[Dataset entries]
>>
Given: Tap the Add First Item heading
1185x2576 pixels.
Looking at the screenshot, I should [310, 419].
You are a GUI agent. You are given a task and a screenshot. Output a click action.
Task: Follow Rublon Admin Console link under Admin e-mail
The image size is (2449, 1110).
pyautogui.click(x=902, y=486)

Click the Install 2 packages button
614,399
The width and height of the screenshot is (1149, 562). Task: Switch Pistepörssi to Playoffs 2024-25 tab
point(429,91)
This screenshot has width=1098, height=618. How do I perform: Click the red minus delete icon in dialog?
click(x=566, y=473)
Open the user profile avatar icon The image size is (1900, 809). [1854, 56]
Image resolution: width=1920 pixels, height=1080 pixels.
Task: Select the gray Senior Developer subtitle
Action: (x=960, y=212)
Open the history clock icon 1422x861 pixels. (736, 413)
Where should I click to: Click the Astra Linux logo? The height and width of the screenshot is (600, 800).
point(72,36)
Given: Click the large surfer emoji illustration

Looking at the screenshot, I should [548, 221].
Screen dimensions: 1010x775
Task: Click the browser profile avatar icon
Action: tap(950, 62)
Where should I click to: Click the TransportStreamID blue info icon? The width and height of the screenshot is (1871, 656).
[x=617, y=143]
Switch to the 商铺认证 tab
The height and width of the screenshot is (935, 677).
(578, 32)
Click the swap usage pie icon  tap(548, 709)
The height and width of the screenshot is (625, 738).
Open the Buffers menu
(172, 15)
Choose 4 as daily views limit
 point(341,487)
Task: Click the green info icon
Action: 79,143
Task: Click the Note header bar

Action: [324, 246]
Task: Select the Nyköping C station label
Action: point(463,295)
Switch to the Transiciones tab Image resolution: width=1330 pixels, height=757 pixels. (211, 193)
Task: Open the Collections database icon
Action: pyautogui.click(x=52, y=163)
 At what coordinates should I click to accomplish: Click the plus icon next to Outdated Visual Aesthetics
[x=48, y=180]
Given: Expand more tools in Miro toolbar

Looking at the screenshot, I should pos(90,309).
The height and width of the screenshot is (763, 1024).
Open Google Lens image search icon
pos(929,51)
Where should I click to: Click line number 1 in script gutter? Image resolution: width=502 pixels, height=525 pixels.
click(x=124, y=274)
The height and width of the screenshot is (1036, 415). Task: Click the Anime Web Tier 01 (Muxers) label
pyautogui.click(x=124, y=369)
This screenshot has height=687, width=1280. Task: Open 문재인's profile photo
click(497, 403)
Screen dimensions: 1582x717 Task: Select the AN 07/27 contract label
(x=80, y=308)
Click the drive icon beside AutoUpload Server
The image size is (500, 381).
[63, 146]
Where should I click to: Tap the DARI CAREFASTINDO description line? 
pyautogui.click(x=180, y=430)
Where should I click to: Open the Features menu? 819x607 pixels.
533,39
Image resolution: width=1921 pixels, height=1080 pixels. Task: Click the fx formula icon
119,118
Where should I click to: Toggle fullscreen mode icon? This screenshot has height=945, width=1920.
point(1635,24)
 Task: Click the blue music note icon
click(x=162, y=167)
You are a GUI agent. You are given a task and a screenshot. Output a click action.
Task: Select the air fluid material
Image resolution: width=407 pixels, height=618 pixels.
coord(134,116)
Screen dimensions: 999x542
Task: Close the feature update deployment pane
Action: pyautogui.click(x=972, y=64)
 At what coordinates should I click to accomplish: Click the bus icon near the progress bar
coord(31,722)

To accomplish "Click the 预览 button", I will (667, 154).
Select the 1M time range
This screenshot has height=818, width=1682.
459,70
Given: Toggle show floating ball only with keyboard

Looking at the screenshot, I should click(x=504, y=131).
<<
PROBLEM DETAILS:
The line containing "Image resolution: width=407" and all lines after it, through the end of the entries above, are to be returned exactly and alone.

ANSWER FOR THE TASK:
Image resolution: width=407 pixels, height=618 pixels.
coord(134,116)
Screen dimensions: 999x542
Task: Close the feature update deployment pane
Action: pyautogui.click(x=972, y=64)
 At what coordinates should I click to accomplish: Click the bus icon near the progress bar
coord(31,722)

To accomplish "Click the 预览 button", I will (667, 154).
Select the 1M time range
This screenshot has height=818, width=1682.
459,70
Given: Toggle show floating ball only with keyboard

Looking at the screenshot, I should click(x=504, y=131).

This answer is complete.